Autostrade: Toti ha enorme conflitto di interessi, si faccia da parte

“In Liguria sono caduti ponti, sono morte 43 persone, ci sono viadotti definiti a ‘rischio rovina’ dal Procuratore di Genova Cozzi e c’è il tema connesso alla manutenzione della rete autostradale grande come una casa. In questo terribile quadro, il presidente Toti e le sue fondazioni ricevono finanziamenti da parte di chi ha in mano le concessioni e da parte di chi ne chiede il rinnovo. Se prima c’era il sospetto, alimentato dall’ambiguità dai comportamenti e dai giudizi espressi da parte di Toti sui concessionari autostradali, ora, dopo aver letto i giornali e visto la TV che parlano di presunte irregolarità per 240mila euro di finanziamenti, ne abbiamo la certezza”.

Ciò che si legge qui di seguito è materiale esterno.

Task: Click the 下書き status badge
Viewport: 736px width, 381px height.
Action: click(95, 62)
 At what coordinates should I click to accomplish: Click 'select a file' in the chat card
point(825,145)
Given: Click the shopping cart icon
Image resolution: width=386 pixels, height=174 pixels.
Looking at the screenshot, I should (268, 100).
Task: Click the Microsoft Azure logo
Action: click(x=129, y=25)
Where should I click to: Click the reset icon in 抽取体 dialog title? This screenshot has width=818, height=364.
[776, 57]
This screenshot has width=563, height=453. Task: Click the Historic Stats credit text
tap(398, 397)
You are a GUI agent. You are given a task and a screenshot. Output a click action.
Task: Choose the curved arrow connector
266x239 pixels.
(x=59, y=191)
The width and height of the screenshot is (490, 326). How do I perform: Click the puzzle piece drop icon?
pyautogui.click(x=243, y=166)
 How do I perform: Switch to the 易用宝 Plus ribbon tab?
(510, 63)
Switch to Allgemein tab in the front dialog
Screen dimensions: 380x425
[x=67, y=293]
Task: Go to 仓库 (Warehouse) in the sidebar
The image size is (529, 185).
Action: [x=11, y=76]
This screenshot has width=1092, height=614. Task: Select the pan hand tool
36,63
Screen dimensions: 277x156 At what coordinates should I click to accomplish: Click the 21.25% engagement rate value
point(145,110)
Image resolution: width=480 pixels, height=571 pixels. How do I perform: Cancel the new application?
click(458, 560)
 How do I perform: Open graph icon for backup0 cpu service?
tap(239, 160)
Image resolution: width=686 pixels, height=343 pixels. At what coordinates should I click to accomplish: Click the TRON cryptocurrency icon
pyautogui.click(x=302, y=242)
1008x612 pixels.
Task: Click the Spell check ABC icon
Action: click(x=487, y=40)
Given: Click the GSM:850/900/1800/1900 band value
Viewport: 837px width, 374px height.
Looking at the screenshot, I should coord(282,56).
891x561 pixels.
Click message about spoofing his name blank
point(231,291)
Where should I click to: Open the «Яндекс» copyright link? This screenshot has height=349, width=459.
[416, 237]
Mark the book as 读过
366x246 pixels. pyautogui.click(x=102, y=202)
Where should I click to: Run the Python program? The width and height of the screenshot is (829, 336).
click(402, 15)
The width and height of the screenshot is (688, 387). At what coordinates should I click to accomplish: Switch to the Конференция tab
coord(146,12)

“Non voglio – prosegue Vazio – entrare in merito alle indagini condotte dalla Procura di Genova, dalla Guardia di Finanza e dall’Antimafia in merito alla presunta irregolarità di ingenti finanziamenti ricevuti dal ‘Comitato Giovanni Toti – Liguria’ e dal ‘Comitato Change’ entrambi riconducibili allo stesso Toti. Le indagini della magistratura faranno il loro corso e ci diranno come stanno le cose. Io pongo il tema di un evidente conflitto di interessi di Toti. A me sembra inconcepibile che a presidiare il rispetto delle concessioni e la manutenzione dei viadotti e delle gallerie delle autostrade liguri per garantire la sicurezza dei cittadini liguri sia chi ha ricevuto finanziamenti da parte di chi dovrebbe essere controllato e cioè il concessionario autostradale”.

“Toti, il Commissario Straordinario per il Ponte Morandi, solo tre giorni fa si è auto-candidato al fantomatico ruolo di ‘Commissario Straordinario’ per le infrastrutture liguri con pieni poteri’ e si è ingerito istituzionalmente nelle procedure di rinnovo della concessione autostradale della A10. Tutto ciò è gravissimo, Toti deve farsi da parte immediatamente”.

“In questa fase – conclude Vazio – di estrema criticità per le infrastrutture autostradali liguri, se è di fondamentale importanza che la magistratura faccia luce al più presto su eventuali responsabilità, è altrettanto importante che il governatore Toti chiarisca la sua posizione sui finanziamenti ricevuti e allo stesso tempo non si interessi più di strade ponti ed autostrade”.